Para as empresas, em geral, a demora também não é interessante. Segundo Valdirene, porque, em muitos casos, elas precisam fazer provisões dos valores em discussão.
Segundo Igor Mauler Santiago, presidente do Instituto Brasileiro de Direito e Processo Tributário (IDPT) e membro da Comissão de Direito Tributário do Conselho Federal da OAB, a demora só é positiva para o contribuinte que sabe que deve e quer ganhar tempo. Para Santiago, a maioria dos contribuintes e a União querem resolver o problema e o melhor seria julgar logo todos os casos.
O advogado lembra ainda que diferentes transações estão abertas, para a negociação do pagamento de valores inscritos na dívida ativa da União, entre contribuintes e procuradores da Fazenda Nacional. Sem o julgamento pelo Carf, o valor não é inscrito na dívida ativa e as empresas não conseguem aderir.
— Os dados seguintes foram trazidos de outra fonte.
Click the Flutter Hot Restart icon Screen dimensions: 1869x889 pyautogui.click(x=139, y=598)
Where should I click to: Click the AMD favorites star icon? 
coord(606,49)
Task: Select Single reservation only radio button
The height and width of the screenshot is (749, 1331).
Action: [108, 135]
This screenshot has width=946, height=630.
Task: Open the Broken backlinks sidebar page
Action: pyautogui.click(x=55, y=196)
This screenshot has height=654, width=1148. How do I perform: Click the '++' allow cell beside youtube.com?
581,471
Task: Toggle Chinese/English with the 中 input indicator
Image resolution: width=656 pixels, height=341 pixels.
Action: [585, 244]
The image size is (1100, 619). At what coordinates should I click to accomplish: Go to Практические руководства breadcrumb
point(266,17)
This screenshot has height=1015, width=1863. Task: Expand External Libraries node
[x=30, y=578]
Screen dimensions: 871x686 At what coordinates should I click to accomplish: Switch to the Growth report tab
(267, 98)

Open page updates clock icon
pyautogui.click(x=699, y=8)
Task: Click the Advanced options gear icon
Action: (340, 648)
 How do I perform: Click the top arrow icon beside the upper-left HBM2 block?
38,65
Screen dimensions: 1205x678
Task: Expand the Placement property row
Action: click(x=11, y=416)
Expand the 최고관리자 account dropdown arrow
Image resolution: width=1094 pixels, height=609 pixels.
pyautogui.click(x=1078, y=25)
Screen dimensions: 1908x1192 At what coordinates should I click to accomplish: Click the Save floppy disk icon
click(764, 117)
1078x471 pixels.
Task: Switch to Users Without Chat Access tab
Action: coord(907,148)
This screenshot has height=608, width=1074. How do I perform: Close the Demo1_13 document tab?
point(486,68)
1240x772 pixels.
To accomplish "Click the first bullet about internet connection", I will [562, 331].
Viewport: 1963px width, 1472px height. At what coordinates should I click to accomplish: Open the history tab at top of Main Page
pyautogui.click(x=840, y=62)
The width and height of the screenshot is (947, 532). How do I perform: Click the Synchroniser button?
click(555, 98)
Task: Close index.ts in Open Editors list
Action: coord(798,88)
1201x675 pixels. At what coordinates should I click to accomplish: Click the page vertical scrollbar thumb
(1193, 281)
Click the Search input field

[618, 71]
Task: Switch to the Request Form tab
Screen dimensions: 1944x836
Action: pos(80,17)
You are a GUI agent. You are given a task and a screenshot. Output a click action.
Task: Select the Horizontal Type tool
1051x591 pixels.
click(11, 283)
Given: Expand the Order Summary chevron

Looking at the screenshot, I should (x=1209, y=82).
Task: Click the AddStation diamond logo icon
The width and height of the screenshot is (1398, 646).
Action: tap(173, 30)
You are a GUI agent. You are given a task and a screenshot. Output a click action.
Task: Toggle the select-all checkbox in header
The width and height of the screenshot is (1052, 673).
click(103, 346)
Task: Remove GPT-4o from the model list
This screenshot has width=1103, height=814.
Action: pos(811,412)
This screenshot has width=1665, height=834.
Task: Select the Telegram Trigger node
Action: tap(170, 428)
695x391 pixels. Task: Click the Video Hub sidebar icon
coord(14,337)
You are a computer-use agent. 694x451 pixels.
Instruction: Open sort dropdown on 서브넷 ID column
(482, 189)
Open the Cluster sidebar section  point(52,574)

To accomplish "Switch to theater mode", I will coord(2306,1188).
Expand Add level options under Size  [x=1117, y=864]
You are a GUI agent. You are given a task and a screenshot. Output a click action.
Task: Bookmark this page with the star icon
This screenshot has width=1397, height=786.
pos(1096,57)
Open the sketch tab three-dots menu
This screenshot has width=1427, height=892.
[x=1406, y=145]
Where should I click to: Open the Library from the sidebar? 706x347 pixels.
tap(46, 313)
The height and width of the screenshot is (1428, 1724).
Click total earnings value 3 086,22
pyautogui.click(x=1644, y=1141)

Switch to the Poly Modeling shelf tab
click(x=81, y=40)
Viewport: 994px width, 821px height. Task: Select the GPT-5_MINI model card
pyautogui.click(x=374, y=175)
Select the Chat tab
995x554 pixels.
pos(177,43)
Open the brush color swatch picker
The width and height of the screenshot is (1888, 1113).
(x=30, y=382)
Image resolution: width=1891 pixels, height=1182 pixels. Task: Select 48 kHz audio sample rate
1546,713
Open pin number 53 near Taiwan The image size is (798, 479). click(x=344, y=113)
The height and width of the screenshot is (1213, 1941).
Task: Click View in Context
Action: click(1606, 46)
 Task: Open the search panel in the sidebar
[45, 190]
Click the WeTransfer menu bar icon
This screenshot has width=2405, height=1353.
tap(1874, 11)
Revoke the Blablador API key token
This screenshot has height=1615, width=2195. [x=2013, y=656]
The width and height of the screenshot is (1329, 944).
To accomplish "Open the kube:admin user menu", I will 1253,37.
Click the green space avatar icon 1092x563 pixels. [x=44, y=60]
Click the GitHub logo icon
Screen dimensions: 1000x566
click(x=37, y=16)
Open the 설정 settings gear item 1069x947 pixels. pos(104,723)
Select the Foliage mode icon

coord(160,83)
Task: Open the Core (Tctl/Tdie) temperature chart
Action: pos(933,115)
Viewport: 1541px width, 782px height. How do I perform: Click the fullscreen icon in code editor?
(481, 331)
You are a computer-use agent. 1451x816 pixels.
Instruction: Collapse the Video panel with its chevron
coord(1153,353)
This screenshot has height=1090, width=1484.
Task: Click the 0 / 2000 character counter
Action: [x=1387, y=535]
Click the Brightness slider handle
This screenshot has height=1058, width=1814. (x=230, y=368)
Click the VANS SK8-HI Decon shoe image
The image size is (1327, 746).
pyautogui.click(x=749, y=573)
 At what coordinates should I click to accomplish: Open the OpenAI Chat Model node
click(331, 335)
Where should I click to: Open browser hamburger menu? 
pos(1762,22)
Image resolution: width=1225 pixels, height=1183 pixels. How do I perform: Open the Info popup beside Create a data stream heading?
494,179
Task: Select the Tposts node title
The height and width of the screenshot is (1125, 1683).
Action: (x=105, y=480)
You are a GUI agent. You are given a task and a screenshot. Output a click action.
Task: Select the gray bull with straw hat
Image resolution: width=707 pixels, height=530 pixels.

Podem reforçar o efeito do teto de R$ 36 milhões, para o julgamento de processos pelo Carf, os recentes cancelamentos de sessões por causa do movimento de paralisação da Receita Federal. Segundo Carlos Crosara, sócio do Leite, Tosto e Barros Advogados, o contribuinte fica com a exigibilidade suspensa, o Fisco não recebe e nem os advogados. Em geral, Crosara diz, só nos casos que transitaram em julgado, antes da paralisação, os honorários de êxito podem ser cobrados.
É na finalização dos processos na esfera administrativa que normalmente os escritórios ganham dinheiro, confirma Augusto Paludo, sócio da Covac Sociedade de Advogados. Por outro lado, os gastos diminuem. “Como as sessões são virtuais, não há despesa do advogado para ir até Brasília, ficando horas ociosas no tribunal”, afirma.
Embora o valor em reais do estoque do Carf aumente, como os casos de menor valor são a maioria, o número de processos vem caindo. Eram 90,9 mil aguardando julgamento em dezembro. Hoje, 145 processos discutem R$ 409 bilhões e 34.767 processos, R$ 638,9 milhões.